• [Page]:
——
Pour moi, c’est Roger Federer pour le tennis (avec l’aisance impressionnante de ses revers à une main et surtout de ses coups droits) et c’est de loin Saenchai dans la boxe thaï.
Il a d’ailleurs inventé plusieurs mouvements: certains sont plus d’ordre esthétique comme le cartwheel kick:
Mais c’est pour moi le génie incontesté des sweeps (ou balayages) qui sont un vrai bonheur à regarder tant ils sont bien placés
Buakaw
Sûrement le plus médiatique de tous les combattants qui a fortement contribué à populariser le sport à l’échelle mondiale autant par ses combats que par ses vidéos d’entraînement Youtube où il se prend un peu moins au sérieux. .
6 Bonus: le Kun Khmer dans le MMA
Peu de boxeurs se sont pour l’instant lancés dans la discipline, mais voici un excellent résumé par la chaîne Youtube Lawrence Kenshin (INCONTOURNABLE si vous aimez les sports de combat) des avantages des pratiquants:
II LE BOKATOR: LA SELF-DEFENSE DES ANCIENS SOLDATS KHMERS
Il s’agit de la forme de combat la plus ancienne au Cambodge, plus proche de la self-défense que de la boxe thaï : elle inclut aussi saisies et maîtrise au sol. Il s’agit d’une discipline ancienne, pratiquée par les soldats de l’ancien empire Khmer et qui a évité de justesse la disparition lors du génocide khmer rouge.
——
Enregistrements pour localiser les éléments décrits
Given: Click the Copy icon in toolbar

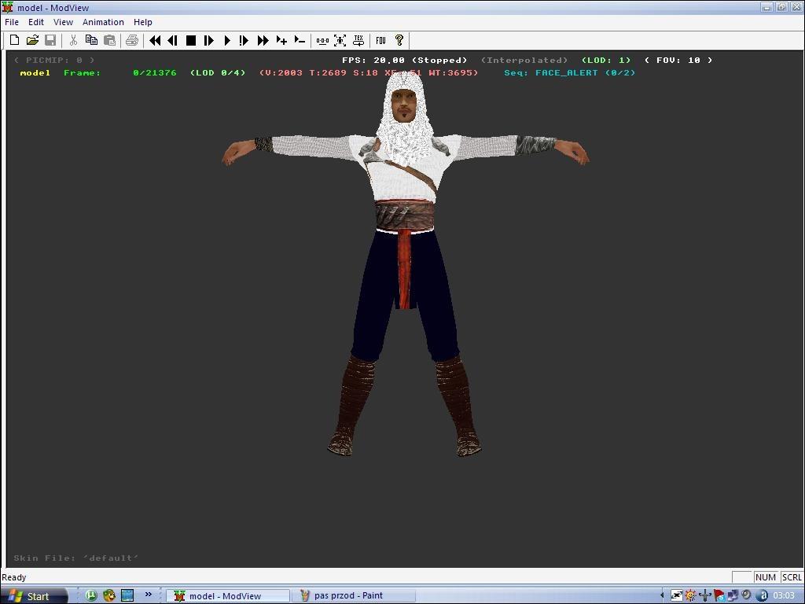Looking at the screenshot, I should (x=91, y=40).
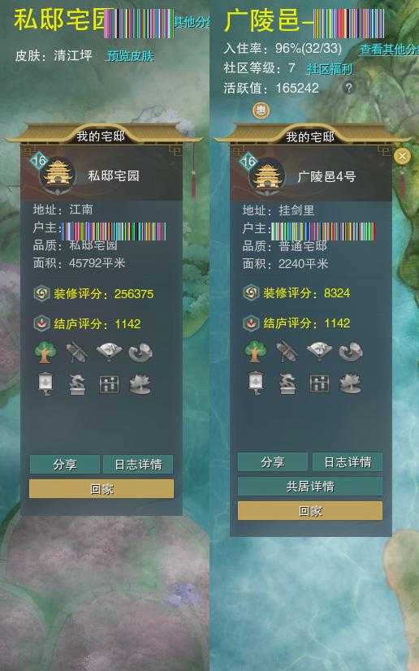Image resolution: width=419 pixels, height=671 pixels.
Task: Select the bonsai statue icon in 广陵邑4号 panel
Action: click(287, 383)
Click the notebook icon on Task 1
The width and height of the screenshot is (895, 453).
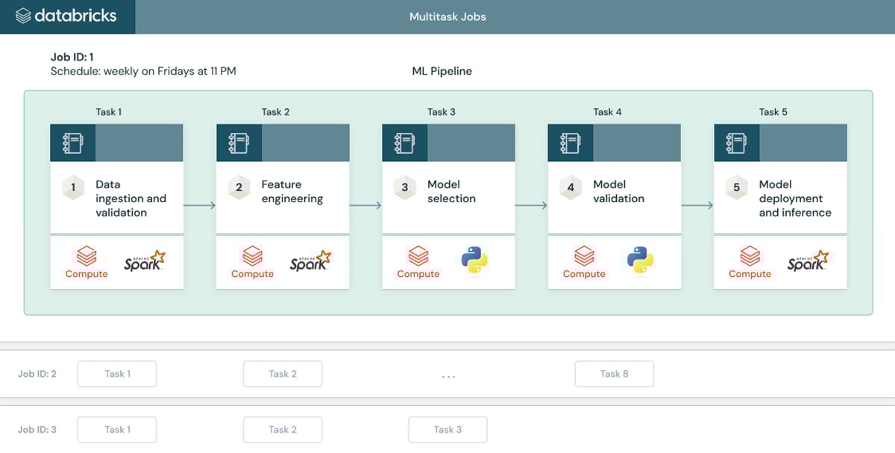pos(72,142)
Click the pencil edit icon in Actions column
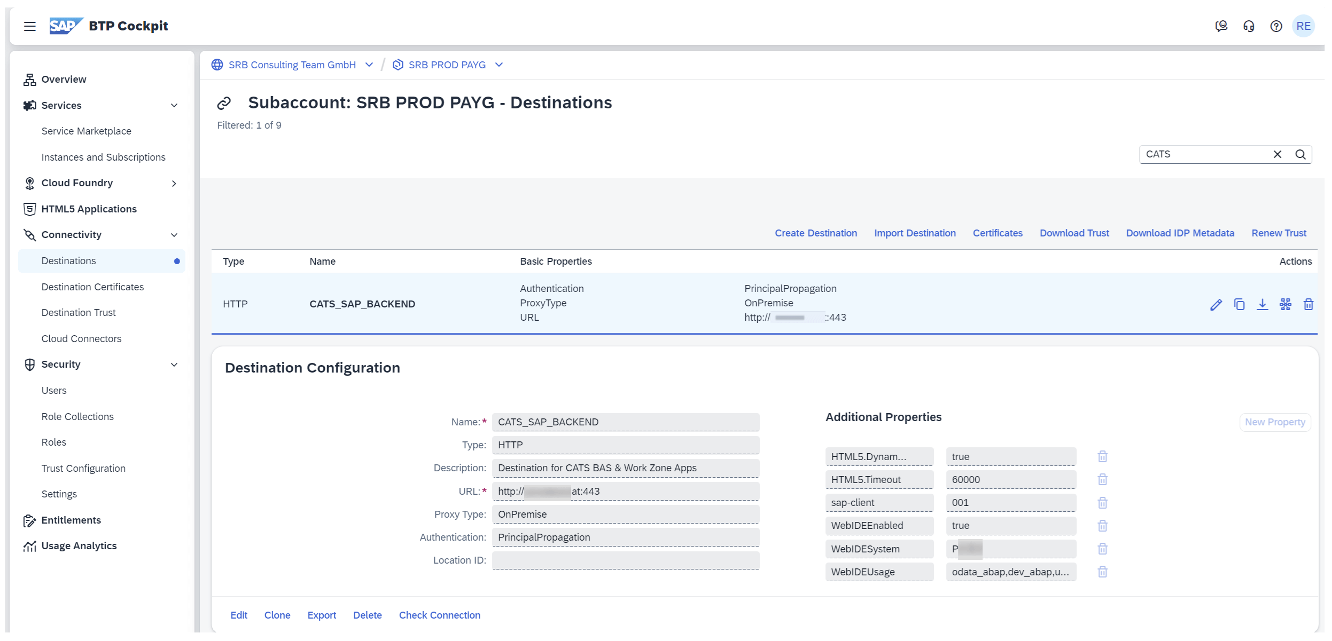 tap(1216, 305)
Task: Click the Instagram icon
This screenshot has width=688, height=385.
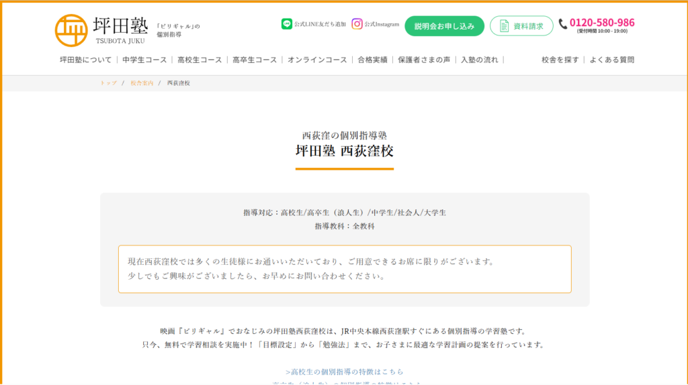Action: click(x=357, y=24)
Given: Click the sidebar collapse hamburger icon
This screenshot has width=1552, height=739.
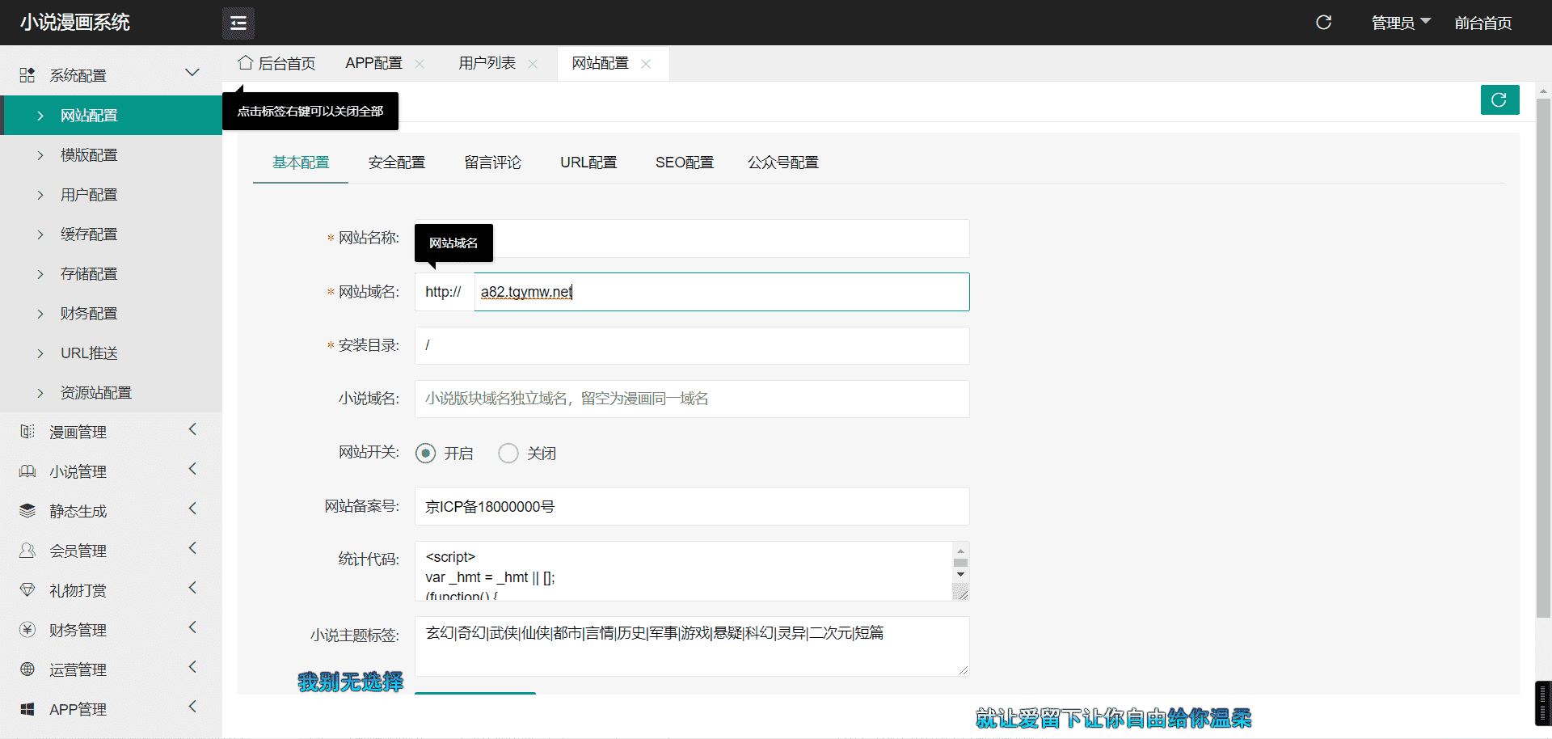Looking at the screenshot, I should 238,23.
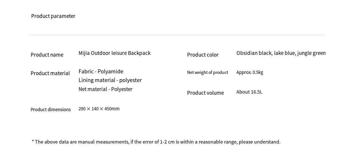The height and width of the screenshot is (160, 354).
Task: Click the asterisk before the disclaimer
Action: click(33, 142)
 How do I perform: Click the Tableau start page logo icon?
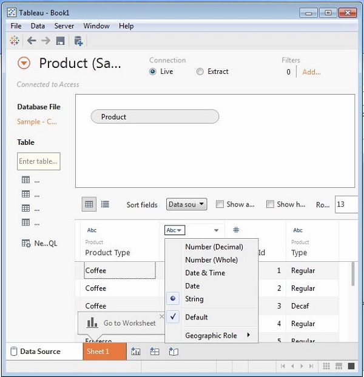tap(15, 41)
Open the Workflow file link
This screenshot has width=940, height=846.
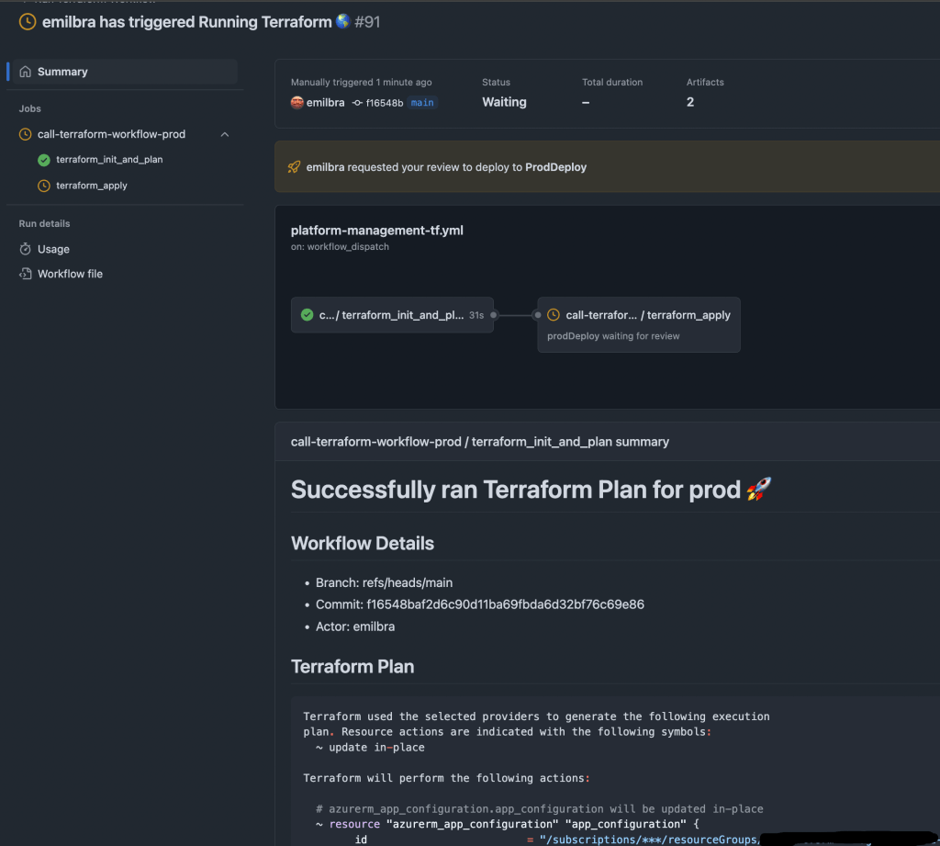70,274
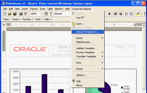Click the Open folder toolbar icon
This screenshot has width=147, height=93.
point(10,14)
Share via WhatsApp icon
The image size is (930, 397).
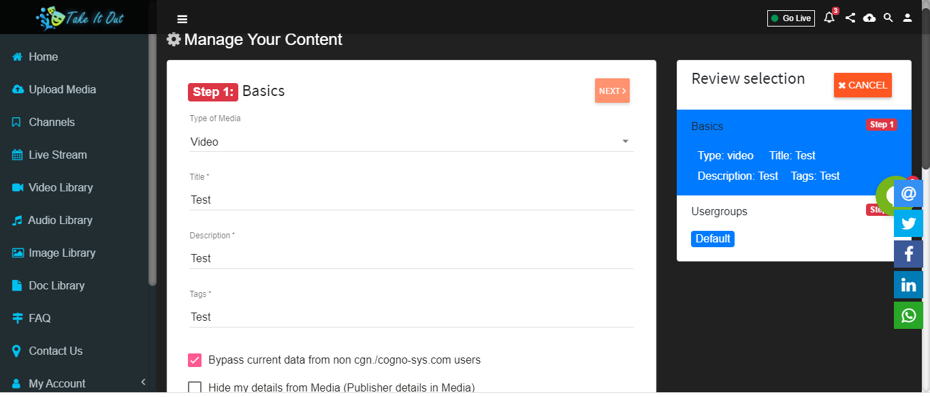[908, 315]
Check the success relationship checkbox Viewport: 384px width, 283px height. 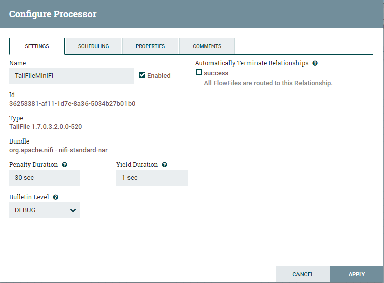[x=199, y=72]
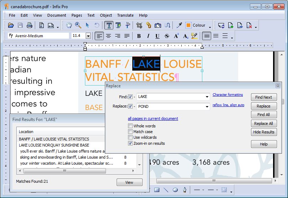The height and width of the screenshot is (198, 288).
Task: Open the Document menu
Action: [x=57, y=15]
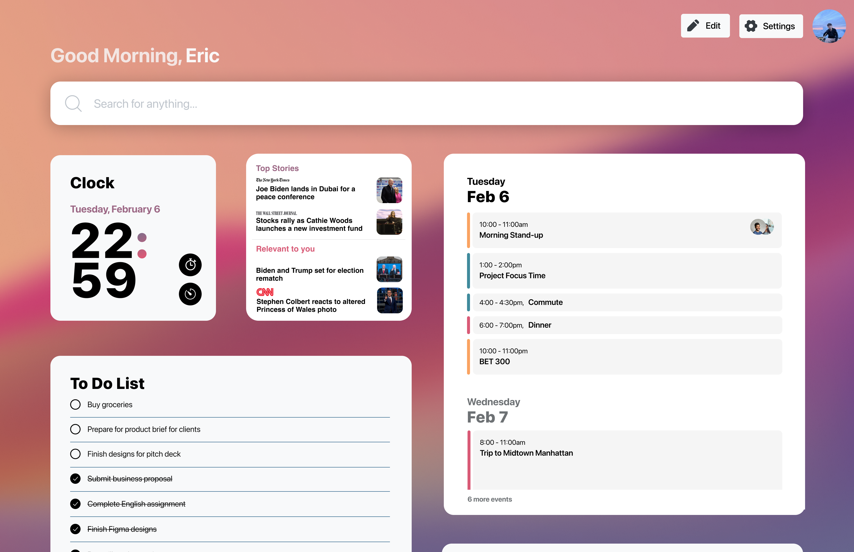
Task: Click attendee avatars on Morning Stand-up
Action: point(762,227)
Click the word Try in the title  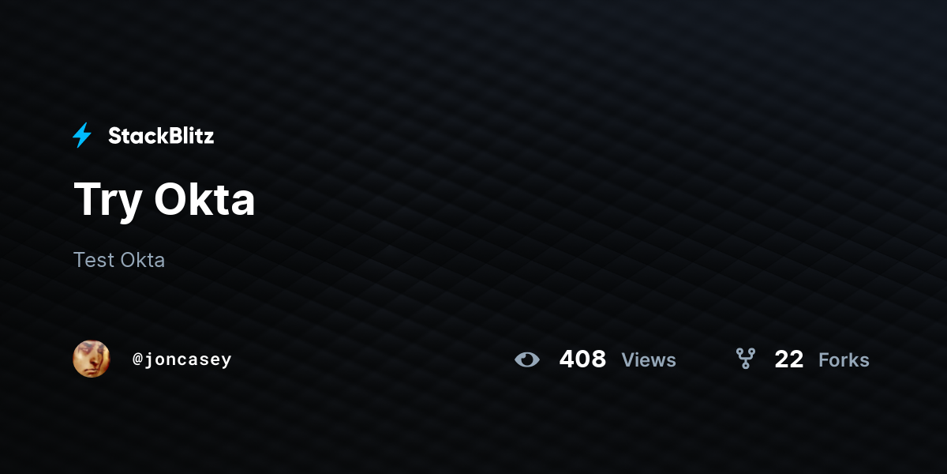[107, 201]
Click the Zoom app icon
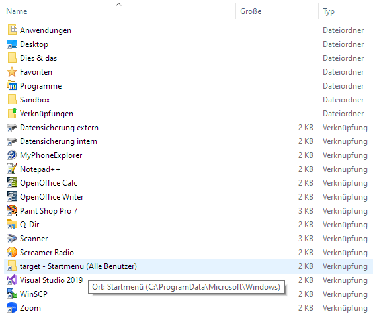The width and height of the screenshot is (373, 316). (12, 307)
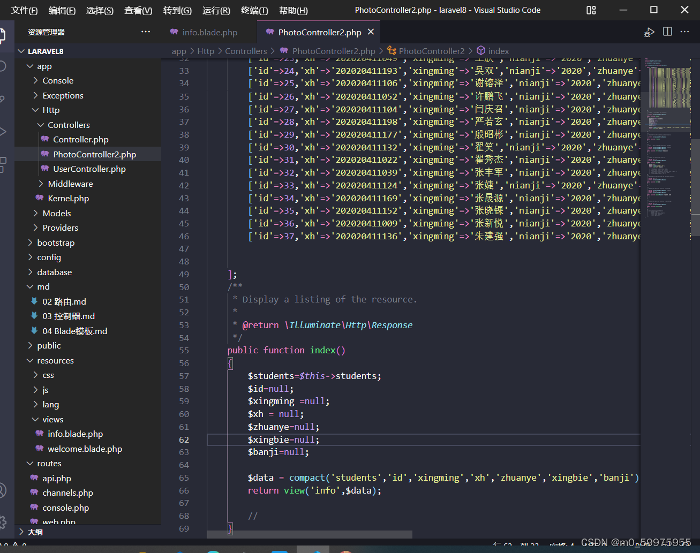Viewport: 700px width, 553px height.
Task: Open editor More Actions ellipsis menu
Action: [685, 32]
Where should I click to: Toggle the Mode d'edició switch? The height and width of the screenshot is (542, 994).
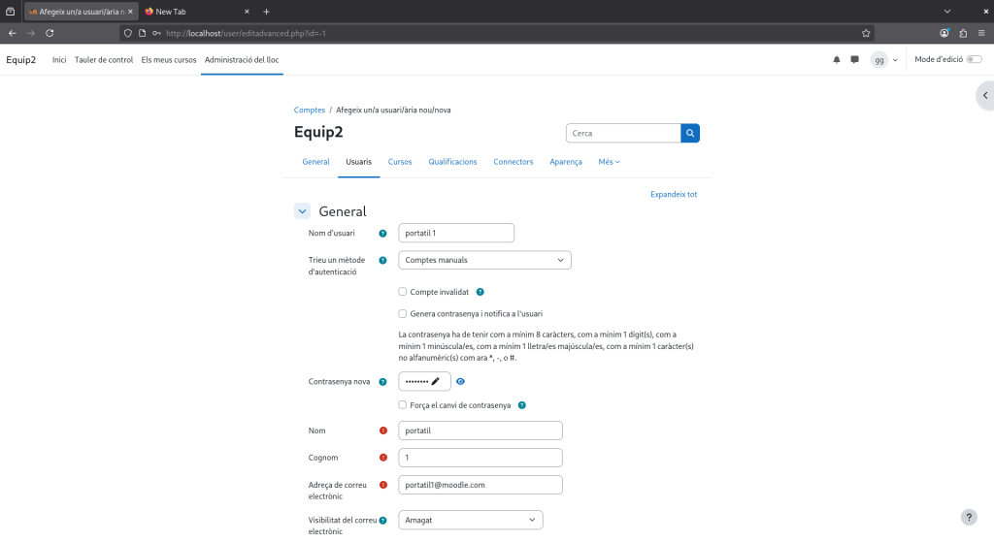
——
• [À faire]:
• a. Mettez à jour l'article sur les sports de combat entre « Pour moi, c’est » et « au sérieux. . » inclus, en remplaçant « Buakaw » par « Buakaw Banchamek ».
• b. Poursuivez l'article sur les sports de combat à partir de sa dernière phrase.

• [Résultats par tâche]:
• a.
Pour moi, c’est Roger Federer pour le tennis (avec l’aisance impressionnante de ses revers à une main et surtout de ses coups droits) et c’est de loin Saenchai dans la boxe thaï.
Il a d’ailleurs inventé plusieurs mouvements: certains sont plus d’ordre esthétique comme le cartwheel kick:
Mais c’est pour moi le génie incontesté des sweeps (ou balayages) qui sont un vrai bonheur à regarder tant ils sont bien placés
Buakaw Banchamek
Sûrement le plus médiatique de tous les combattants qui a fortement contribué à populariser le sport à l’échelle mondiale autant par ses combats que par ses vidéos d’entraînement Youtube où il se prend un peu moins au sérieux. .

• b.
Contrairement à la boxe thaï mais comme le karaté, la progression se mesure par échelons: à la place des ceintures, on a simplement ici des kramas.
La discipline est restées pratiquement purement khmère et ses pratiquants les plus expérimentés se situent à Siem Reap, la ville des temples d’Angkor Wat. Même si elle compte peu de pratiquants dans le monde, elle a une présence relativement importante en France du fait des liens étroits avec le Cambodge.
Cette partie sera un peu plus brève car j’en ai beaucoup moins pratiqué, mais il s’agit sûrement du sport de combat le plus marqué par la culture khmère. (tellement que des scènes de Bokator sont même visibles sur les gravures des temples d’Angkor)
1 La technique
Tout y est beaucoup plus imagé qu’en Kun Khmer: les poses de combat désignent par exemple des animaux et permettent d’enchaîner sur des techniques quasi ancestrales.
Beaucoup d’entre elles font plus penser à une discipline de self-défense plutôt qu’à un sport de combat.
Le Bokator fait aussi intervenir certaines armes blanches:
(évidemment, à ne pas reproduire à la maison)
2 Les combats
Voici un petit exemple (le combattant en bleu Dara fût un de mes anciens profs). C’est assez rigolo et surprenant à voir car on passe en une seconde d’une danse conviviale à un déferlement de coups.
Les règles d’un combat officiel sont pour moi assez floues: difficile de savoir ce qui est autorisé ou pas. (sans trop m’avancer j’imagine que monter sur son adversaire et lui ouvrir le crâne avec son coude est interdit par exemple).
III LA LIGNE JAMAISVULGAIRE
Voici une brève vidéo qui vous mettra encore un peu plus dans l’ambiance de cet article (et où j’apparais d’ailleurs une poignée de secondes).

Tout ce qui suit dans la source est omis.